Penderita trauma/ multitrauma memerlukan penilaian dan pengelolaan yang cepat dan
tepat untuk menyelamatkan jiwa penderita. Waktu berperan sangat penting, oleh karena
itu diperlukan cara yang mudah, cepat dan tepat. Proses awal ini dikenal dengan Initial
assessment ( penilaian awal ).
Penilaian awal meliputi:
1. Persiapan
2. Triase
3. Primary survey (ABCDE)
4. Resusitasi
5. Tambahan terhadap primary survey dan resusitasi
6. Secondary survey
7. Tambahan terhadap secondary survey
8. Pemantauan dan re-evaluasi berkesinarnbungan
9. Transfer ke pusat rujukan yang lebih baik
Urutan kejadian diatas diterapkan seolah-seolah berurutan namun dalam praktek seharihari dapat dilakukan secara bersamaan dan terus menerus.
1. PERSIAPAN
Koordinasi yang baik antara dokter di rumah sakit dan petugas lapangan
Multiple Casualties
Jumlah penderita dan beratnya trauma tidak melampaui kemampuan rumah sakit.
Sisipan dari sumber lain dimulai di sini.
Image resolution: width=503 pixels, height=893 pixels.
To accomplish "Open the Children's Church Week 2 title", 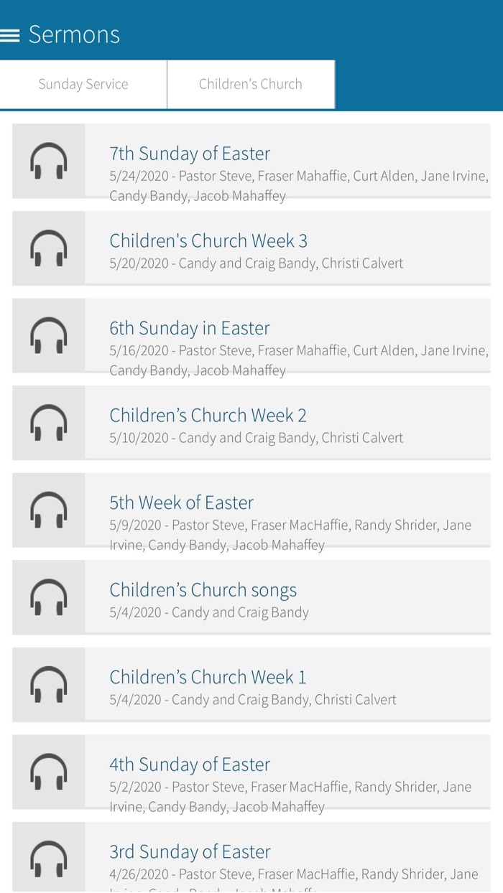I will coord(208,415).
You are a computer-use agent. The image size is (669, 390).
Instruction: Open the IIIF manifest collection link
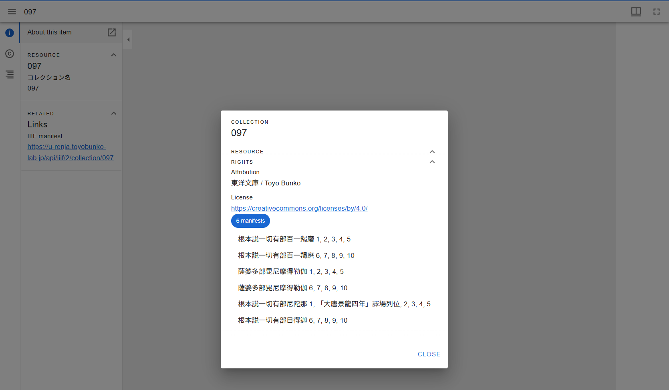pyautogui.click(x=70, y=152)
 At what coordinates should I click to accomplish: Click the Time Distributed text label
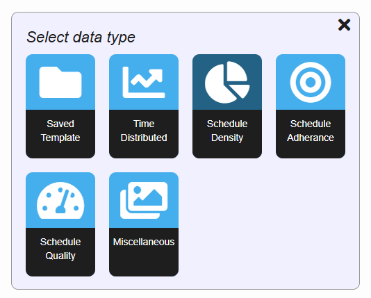click(x=144, y=131)
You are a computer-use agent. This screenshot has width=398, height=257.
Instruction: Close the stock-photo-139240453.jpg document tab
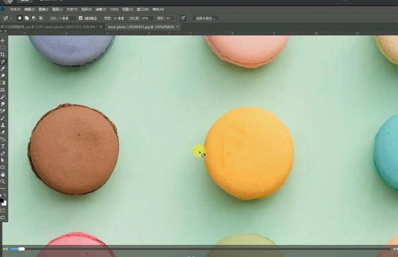click(177, 27)
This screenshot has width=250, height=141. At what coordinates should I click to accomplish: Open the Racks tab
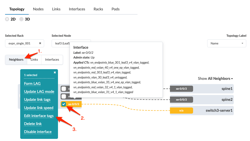click(98, 9)
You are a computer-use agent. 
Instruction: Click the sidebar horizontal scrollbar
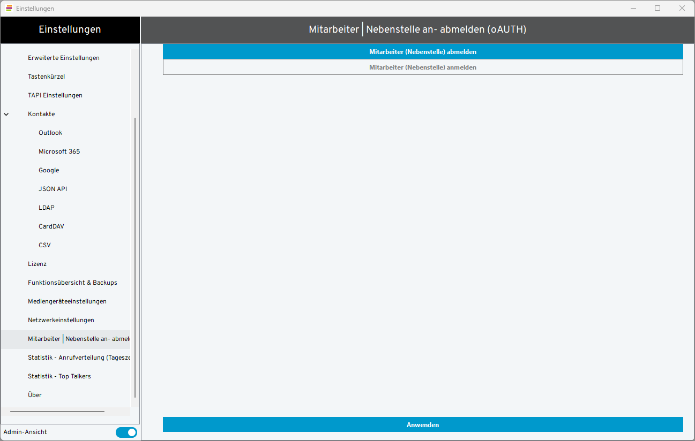(x=57, y=412)
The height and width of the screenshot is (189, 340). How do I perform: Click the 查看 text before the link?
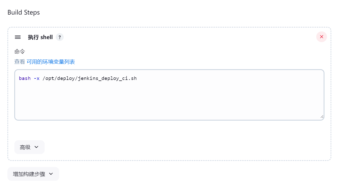(x=20, y=62)
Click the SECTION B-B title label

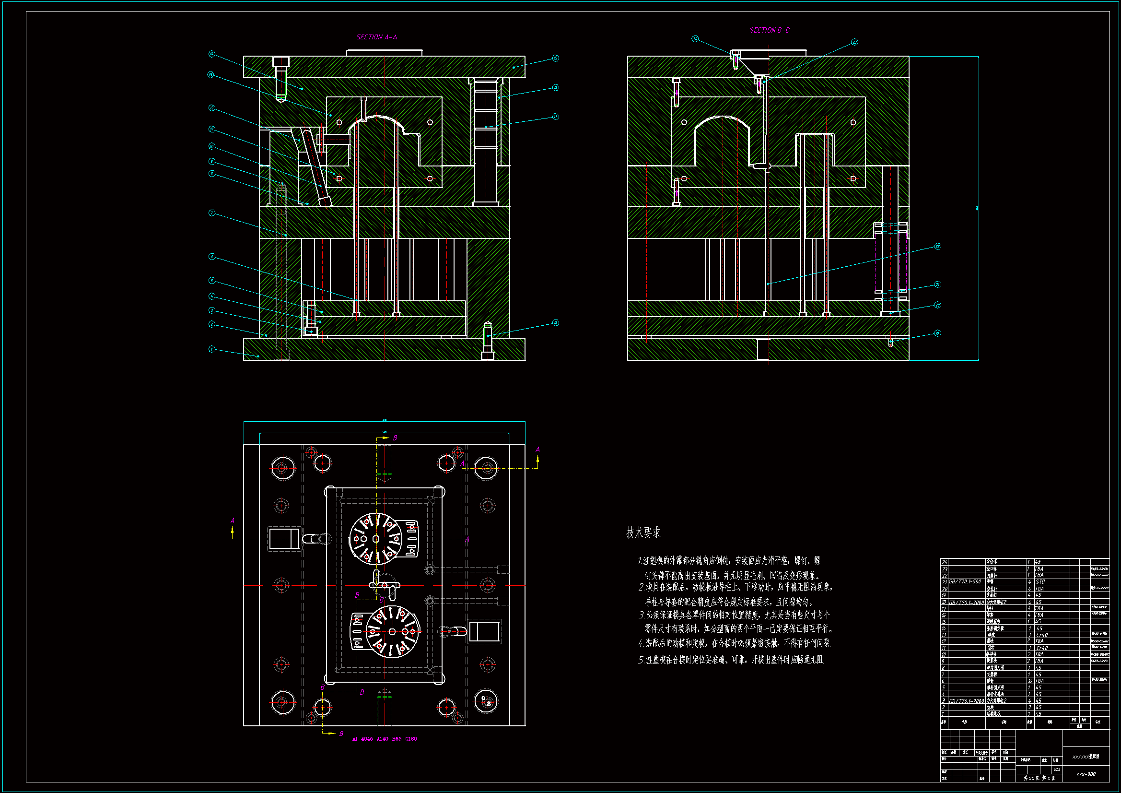(x=769, y=30)
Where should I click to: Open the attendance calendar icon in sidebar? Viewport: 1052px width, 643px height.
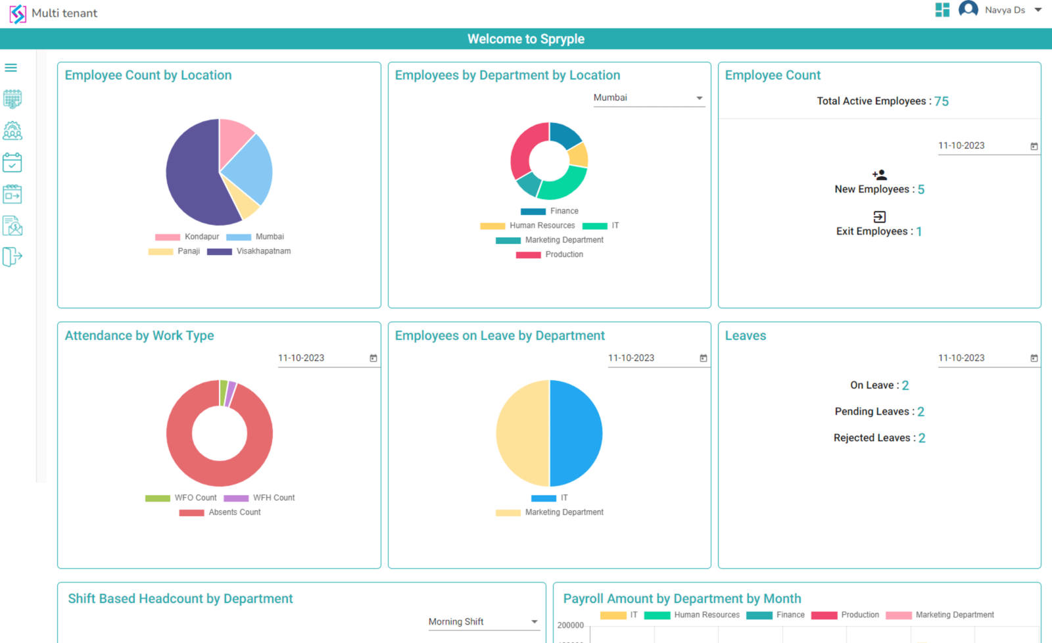12,162

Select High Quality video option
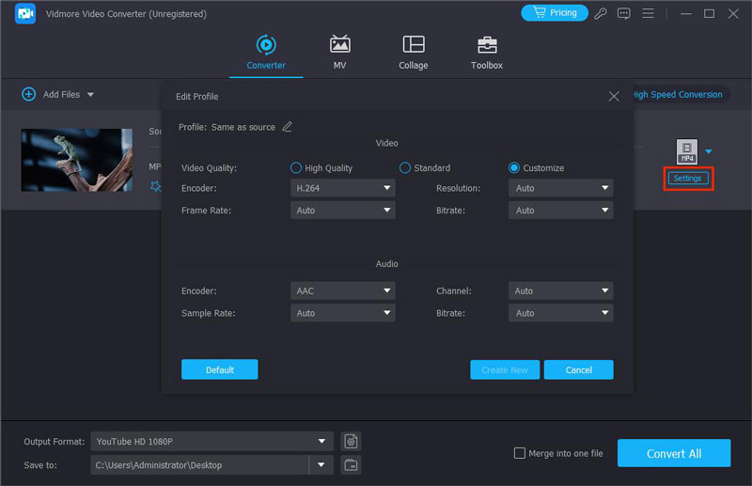[296, 168]
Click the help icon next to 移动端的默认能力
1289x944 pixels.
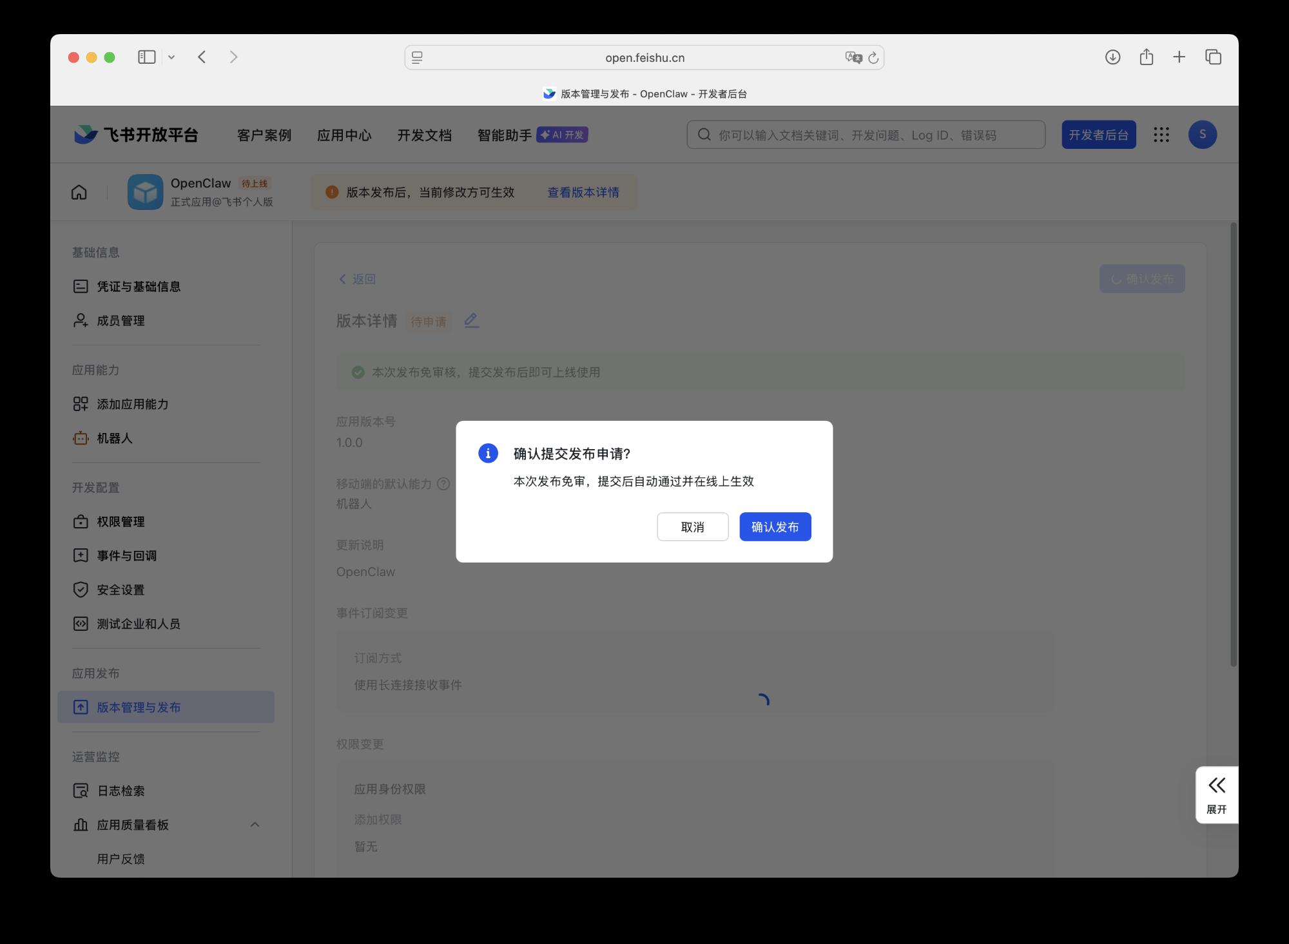(x=443, y=483)
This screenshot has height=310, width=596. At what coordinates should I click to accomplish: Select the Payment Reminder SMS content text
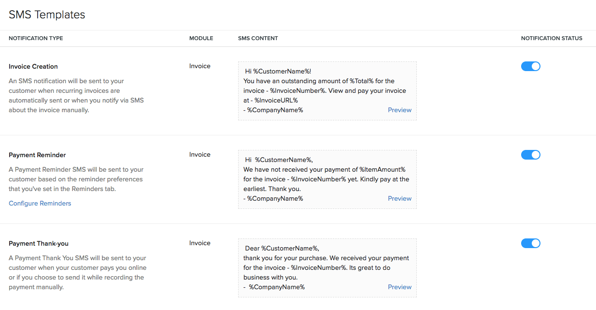click(x=327, y=179)

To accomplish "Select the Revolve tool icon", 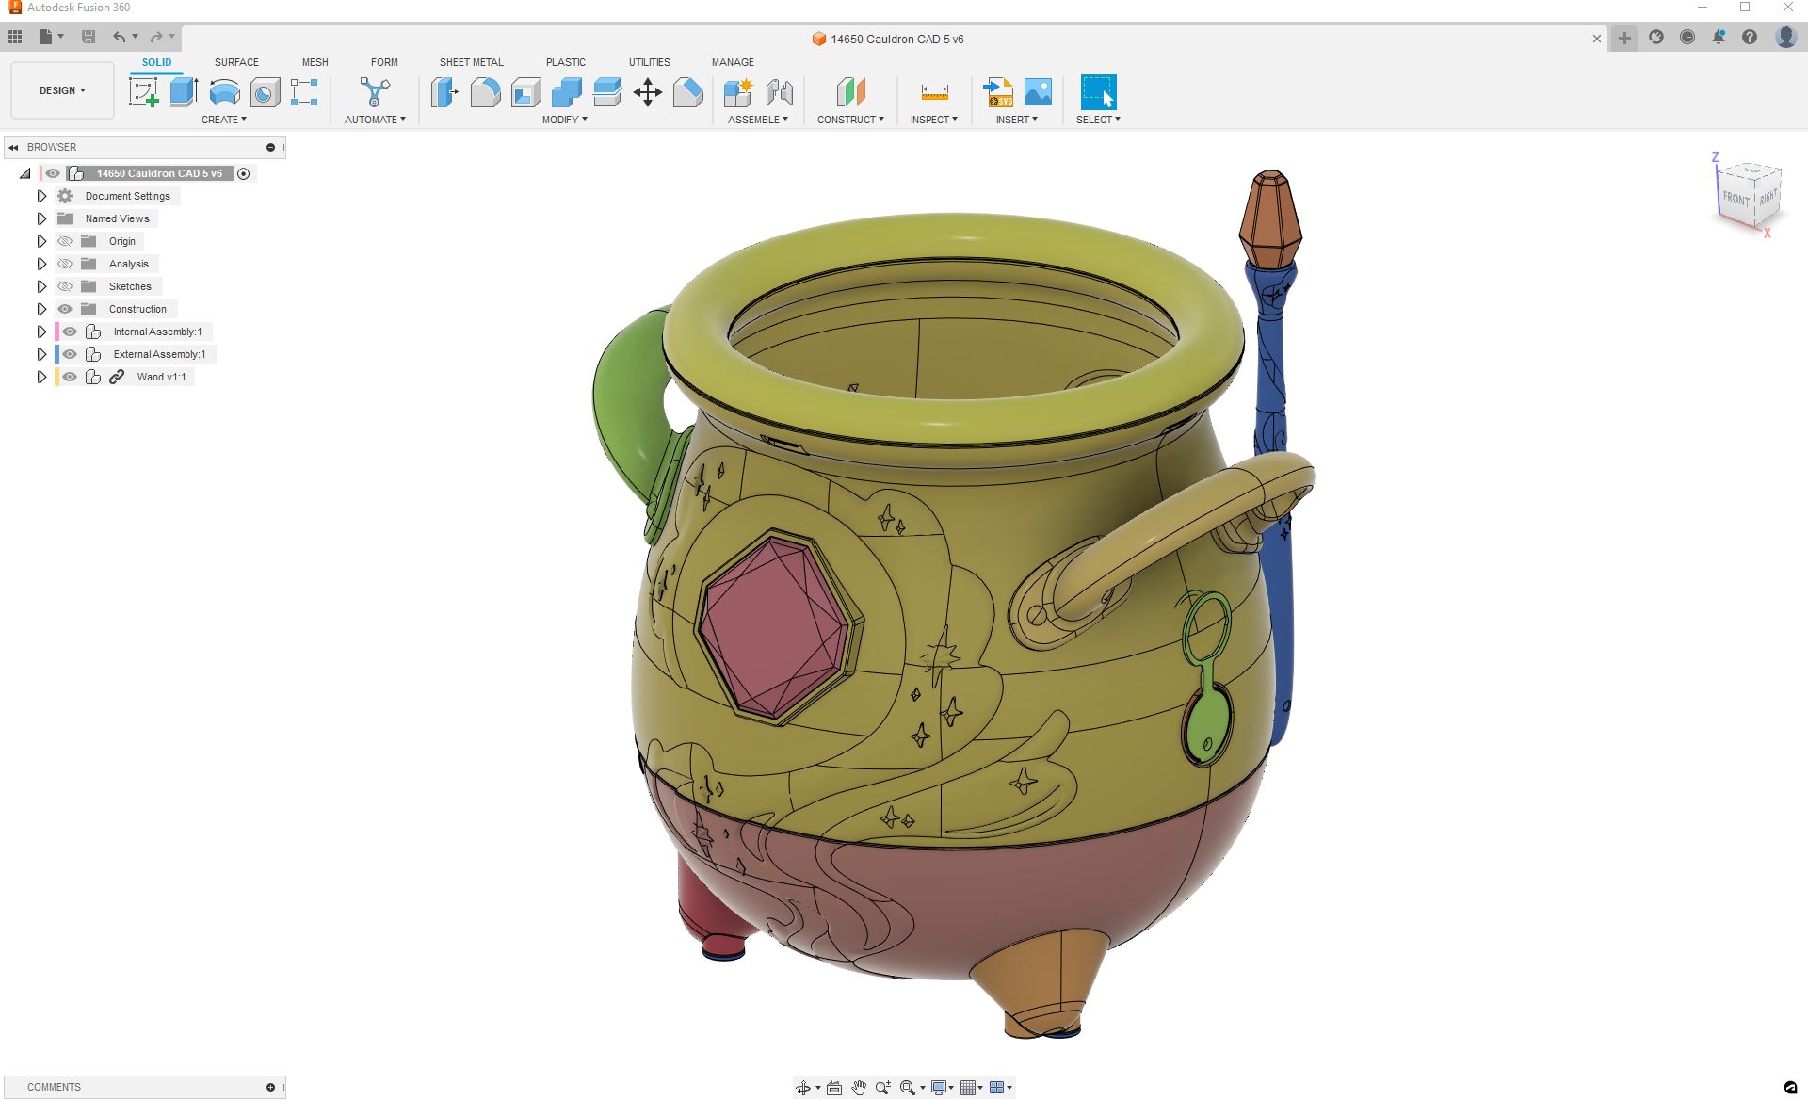I will tap(224, 92).
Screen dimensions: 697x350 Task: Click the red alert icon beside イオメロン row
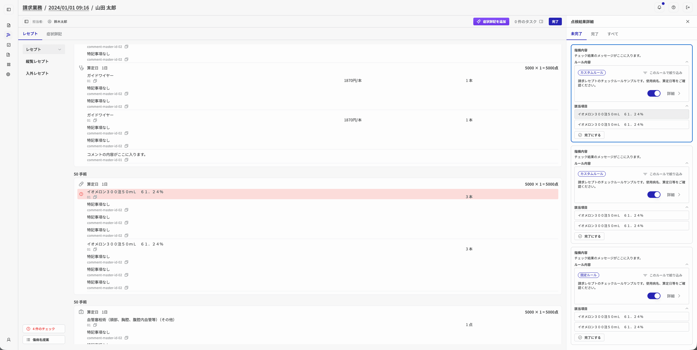[x=81, y=194]
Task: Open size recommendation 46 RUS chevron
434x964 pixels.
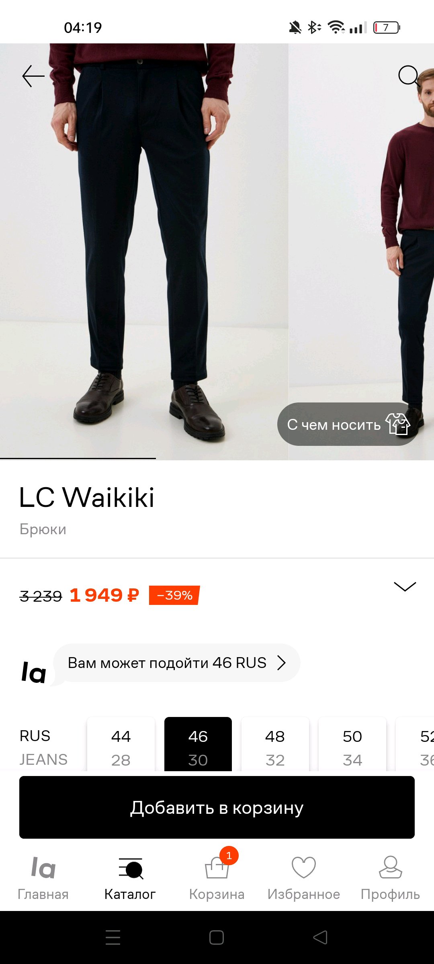Action: click(x=282, y=663)
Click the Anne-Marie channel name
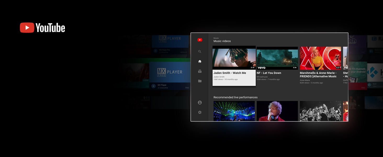The width and height of the screenshot is (383, 157). 305,80
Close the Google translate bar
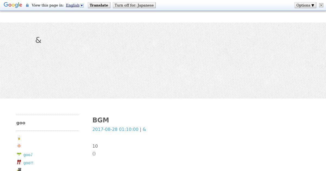 tap(321, 5)
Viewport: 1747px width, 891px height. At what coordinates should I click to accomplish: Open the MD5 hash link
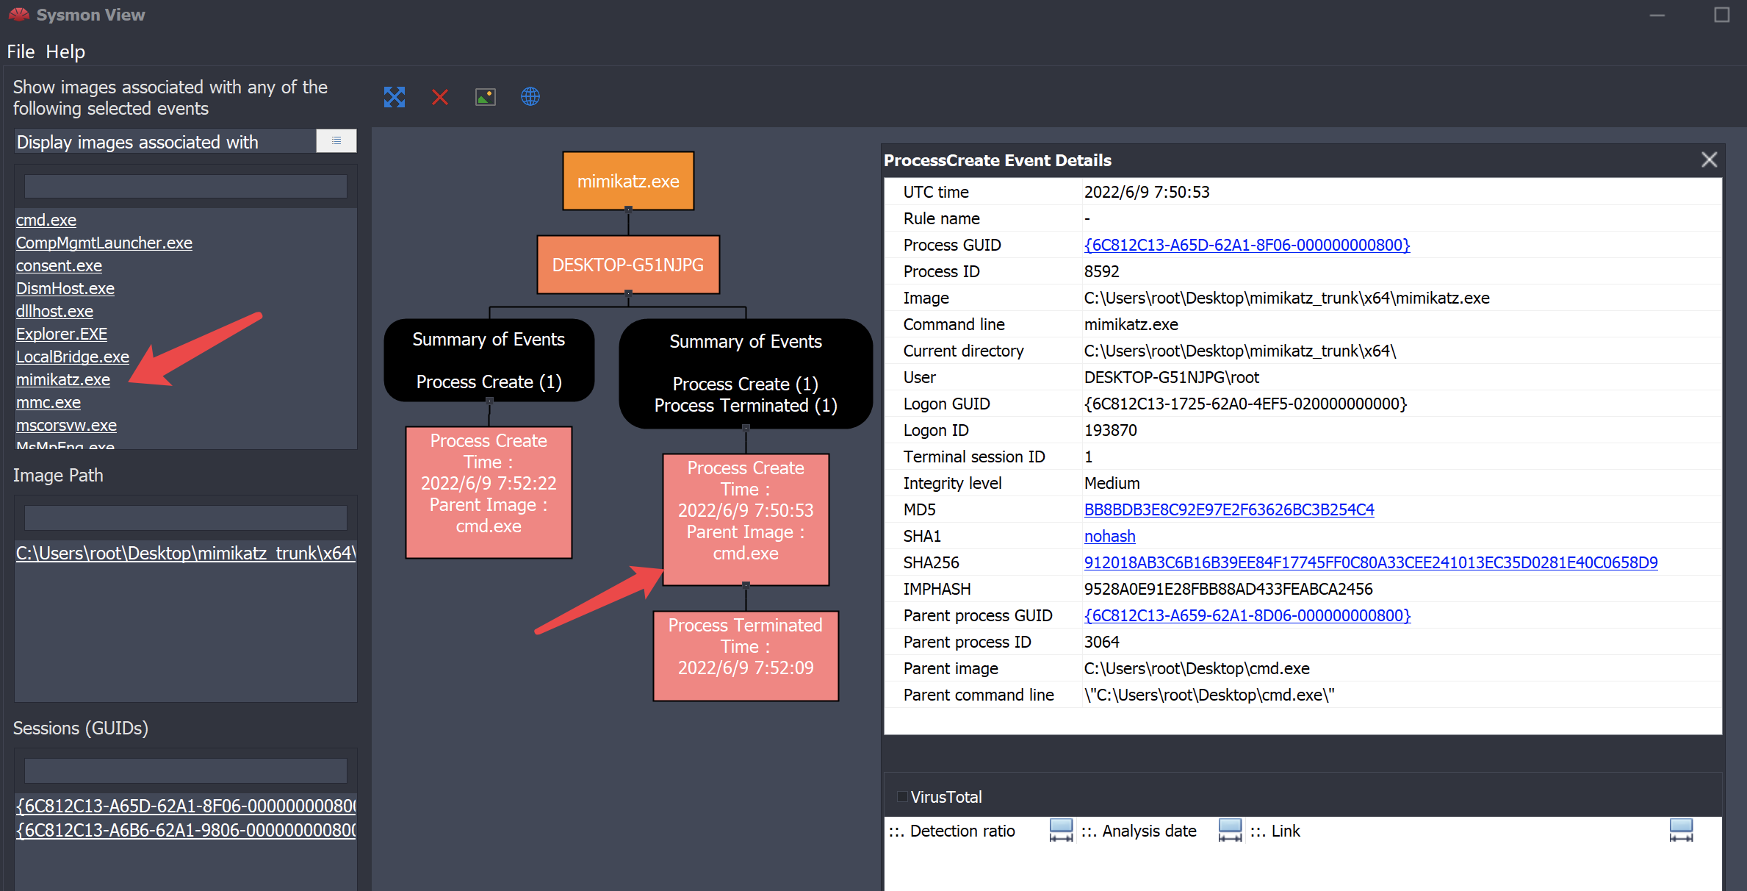click(x=1228, y=509)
Penderita dengan masalah yang mengancam jiwa dan multi trauma akan mendapatkan
prioritas penanganan lebih dahulu.
Mass Casualties
Jumlah penderita dan beratnya trauma melampaui kemampuan rumah sakit. Penderita
dengan kemungkinan survival yang terbesar dan membutuhkan waktu, perlengkapan
dan tenaga yang paling sedikit akan mendapatkan prioritas penanganan lebih dahulu.
Pemberian label kondisi pasien pada musibah massal :
1. Label hijau
Penderita tidak luka . Ditempatkan di ruang tunggu untuk dipulangkan.
2. Label kuning
Penderita hanya luka ringan. Ditempatkan di kamar bedah minor UGD.
3. Label merah
Penderita dengan cedera berat. Ditempatkan di ruang resusitasi UGD dan disiapkan
dipindahkan ke kamar operasi mayor UGD apabila sewaktu-waktu akan dilakukan
operasi
4. Label biru
Penderita dalam keadaan berat terancam jiwanya. Ditempatkan di ruang resusitasi
UGD disiapkan untuk masuk intensive care unit atau masuk kamar operasi.
5. Label hitam
Penderita sudah meninggal. Ditempatkan di kamar jenazah.
3. PRIMARY SURVEY
Adalah penilaian utama terhadap pasien, dilakukan dengan cepat, bila ditemukan hal
yang membahayakan nyawa pasien, langsung dilakukan tindakan resusitasi.
A : Airway
Jika pasien sadar : Dengarkan suara yang dikeluarkan pasien, ada obstruksi airway
atau tidak.
Jika pasien tidak sadar : Look ; ada sumbatan airway atau tidak, Listen ; suara-suara
nafas, Feel : hembusan nafas pasien.
Obstruksi terbagi menjadi 2 :
- Obstruksi airway totalis : yaitu penghambatan jalan nafas secara total, biasanya
karena tersedak. Jika pasien tidak sadar, bisa terjadi sianosis, dan resistensi
terhadapa nafas buatan. Jika pasien sadar, pasien akan terlihat berusaha bernafas
-
dan memegang lehernya dalam keadaan sangat gelisah, bisa ditemukan sianosis.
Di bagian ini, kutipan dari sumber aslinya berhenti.